### Action item
Collect every line of the records below that contains the word "field".

* * * * * * *

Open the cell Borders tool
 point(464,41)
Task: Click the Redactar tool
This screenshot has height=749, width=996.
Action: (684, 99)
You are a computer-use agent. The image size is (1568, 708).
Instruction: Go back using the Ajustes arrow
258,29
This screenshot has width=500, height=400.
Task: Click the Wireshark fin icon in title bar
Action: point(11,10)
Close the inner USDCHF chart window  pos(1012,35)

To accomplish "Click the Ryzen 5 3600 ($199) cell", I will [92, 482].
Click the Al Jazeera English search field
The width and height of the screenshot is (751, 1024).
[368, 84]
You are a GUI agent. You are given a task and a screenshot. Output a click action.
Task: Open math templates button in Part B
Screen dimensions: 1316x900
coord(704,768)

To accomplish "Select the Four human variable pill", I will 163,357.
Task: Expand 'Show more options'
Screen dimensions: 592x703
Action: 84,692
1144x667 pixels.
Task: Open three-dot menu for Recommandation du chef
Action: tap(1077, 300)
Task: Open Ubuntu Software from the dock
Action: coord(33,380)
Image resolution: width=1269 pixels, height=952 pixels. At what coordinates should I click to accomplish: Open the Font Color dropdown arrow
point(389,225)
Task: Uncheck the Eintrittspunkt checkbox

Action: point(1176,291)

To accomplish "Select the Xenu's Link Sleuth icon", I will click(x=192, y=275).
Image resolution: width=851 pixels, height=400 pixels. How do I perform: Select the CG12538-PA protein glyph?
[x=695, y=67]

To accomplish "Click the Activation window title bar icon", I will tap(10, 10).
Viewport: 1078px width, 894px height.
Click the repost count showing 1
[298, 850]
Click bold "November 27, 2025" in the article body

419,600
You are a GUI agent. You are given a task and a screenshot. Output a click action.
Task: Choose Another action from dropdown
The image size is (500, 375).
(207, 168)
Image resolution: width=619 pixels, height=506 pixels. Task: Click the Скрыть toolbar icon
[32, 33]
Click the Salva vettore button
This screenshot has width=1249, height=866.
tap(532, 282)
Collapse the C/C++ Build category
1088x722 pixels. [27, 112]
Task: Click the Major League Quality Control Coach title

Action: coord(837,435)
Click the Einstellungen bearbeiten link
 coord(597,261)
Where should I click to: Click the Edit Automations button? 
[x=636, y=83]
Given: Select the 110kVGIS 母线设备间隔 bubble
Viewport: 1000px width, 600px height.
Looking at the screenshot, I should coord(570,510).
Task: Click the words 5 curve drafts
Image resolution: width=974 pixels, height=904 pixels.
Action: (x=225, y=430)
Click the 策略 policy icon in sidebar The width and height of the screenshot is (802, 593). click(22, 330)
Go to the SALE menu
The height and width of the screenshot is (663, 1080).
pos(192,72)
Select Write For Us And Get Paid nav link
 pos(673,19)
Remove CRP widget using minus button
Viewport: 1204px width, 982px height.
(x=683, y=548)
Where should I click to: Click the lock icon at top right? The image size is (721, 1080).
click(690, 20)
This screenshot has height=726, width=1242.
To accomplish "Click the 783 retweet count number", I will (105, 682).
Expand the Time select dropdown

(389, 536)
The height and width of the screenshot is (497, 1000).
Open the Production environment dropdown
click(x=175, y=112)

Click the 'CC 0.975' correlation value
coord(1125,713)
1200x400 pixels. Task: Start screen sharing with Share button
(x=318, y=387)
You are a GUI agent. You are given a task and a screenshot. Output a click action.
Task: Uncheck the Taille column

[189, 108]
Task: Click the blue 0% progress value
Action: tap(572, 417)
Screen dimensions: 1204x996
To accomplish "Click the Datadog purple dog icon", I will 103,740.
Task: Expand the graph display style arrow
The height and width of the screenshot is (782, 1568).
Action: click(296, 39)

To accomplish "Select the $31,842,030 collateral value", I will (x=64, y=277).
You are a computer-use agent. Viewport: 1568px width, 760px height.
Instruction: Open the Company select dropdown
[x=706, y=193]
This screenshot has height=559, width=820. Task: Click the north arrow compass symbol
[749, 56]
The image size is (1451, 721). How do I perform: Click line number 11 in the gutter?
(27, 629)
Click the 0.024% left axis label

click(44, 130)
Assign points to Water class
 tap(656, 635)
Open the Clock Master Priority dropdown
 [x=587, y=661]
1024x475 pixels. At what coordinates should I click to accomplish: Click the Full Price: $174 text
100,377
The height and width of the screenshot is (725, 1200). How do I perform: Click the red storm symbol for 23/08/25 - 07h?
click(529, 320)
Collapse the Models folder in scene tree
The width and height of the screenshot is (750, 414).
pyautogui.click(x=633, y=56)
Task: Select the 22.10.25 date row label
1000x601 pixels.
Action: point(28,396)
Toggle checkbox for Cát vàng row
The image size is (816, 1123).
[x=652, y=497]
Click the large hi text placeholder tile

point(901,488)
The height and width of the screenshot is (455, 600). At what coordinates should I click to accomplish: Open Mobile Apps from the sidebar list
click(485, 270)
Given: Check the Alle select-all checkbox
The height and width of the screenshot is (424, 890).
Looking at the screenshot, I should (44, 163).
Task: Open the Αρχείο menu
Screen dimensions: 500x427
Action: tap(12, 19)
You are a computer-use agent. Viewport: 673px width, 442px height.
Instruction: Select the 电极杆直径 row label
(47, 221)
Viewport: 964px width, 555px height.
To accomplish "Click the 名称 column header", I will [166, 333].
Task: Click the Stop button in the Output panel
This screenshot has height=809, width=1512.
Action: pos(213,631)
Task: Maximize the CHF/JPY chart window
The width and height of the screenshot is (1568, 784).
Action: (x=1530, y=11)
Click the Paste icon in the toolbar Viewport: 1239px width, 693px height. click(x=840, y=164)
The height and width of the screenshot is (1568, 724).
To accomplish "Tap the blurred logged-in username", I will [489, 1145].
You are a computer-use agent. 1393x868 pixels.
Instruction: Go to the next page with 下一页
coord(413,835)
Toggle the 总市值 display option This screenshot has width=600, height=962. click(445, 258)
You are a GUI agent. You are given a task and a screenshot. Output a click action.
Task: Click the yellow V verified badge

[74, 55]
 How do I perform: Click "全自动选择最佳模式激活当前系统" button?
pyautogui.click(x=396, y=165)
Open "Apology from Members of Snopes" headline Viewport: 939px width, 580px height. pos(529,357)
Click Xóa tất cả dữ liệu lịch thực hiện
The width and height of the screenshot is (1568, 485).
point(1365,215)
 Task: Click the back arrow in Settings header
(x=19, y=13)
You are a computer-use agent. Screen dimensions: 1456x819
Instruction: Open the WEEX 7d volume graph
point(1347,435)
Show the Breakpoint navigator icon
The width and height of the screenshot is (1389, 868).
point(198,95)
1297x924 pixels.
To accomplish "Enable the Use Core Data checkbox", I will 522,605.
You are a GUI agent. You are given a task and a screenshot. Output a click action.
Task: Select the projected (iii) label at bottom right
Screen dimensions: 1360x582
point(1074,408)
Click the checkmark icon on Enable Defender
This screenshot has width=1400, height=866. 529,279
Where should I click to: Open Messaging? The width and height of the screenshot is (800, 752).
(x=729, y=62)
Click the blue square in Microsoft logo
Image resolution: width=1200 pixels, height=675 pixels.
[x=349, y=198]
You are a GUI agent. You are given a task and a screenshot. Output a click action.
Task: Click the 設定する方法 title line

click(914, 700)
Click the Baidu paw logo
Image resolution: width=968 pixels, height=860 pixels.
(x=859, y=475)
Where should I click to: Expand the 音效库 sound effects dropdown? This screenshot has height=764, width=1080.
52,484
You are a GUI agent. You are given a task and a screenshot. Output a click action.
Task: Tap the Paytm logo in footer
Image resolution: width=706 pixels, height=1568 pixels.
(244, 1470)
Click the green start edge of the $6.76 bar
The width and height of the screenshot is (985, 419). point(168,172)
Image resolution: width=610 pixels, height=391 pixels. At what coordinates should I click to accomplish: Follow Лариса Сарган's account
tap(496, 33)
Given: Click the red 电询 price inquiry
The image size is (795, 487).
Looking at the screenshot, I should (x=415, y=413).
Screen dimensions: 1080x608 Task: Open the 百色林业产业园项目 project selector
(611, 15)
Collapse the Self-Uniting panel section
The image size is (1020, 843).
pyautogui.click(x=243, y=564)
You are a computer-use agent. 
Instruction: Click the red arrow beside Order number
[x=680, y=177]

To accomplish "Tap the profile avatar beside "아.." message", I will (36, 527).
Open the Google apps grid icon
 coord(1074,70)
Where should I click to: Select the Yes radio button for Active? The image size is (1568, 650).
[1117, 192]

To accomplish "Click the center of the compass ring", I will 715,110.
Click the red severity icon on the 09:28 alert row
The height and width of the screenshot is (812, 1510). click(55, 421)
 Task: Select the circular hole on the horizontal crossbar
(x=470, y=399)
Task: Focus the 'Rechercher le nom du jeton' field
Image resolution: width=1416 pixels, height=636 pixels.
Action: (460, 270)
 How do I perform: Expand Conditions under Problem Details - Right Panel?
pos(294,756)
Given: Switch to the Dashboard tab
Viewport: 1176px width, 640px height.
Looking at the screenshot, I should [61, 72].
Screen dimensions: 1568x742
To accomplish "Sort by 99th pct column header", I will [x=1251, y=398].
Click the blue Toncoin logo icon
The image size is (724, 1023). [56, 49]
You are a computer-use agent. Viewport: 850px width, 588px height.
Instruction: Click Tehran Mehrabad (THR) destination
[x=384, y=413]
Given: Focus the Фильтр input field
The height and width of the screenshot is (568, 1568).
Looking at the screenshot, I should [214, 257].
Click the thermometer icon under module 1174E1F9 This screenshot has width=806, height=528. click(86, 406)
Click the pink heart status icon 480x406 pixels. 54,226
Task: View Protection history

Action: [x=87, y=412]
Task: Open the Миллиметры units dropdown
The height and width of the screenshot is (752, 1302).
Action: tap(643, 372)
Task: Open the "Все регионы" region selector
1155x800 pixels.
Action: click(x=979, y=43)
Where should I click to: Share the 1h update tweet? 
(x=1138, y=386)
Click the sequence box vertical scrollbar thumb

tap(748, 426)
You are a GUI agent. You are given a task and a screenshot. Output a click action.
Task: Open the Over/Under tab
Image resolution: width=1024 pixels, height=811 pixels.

* * * * * * *

### Expected answer
Click the Al Jazeera English search field
Task: Focus the 'Rechercher le nom du jeton' field
Given: Focus the Фильтр input field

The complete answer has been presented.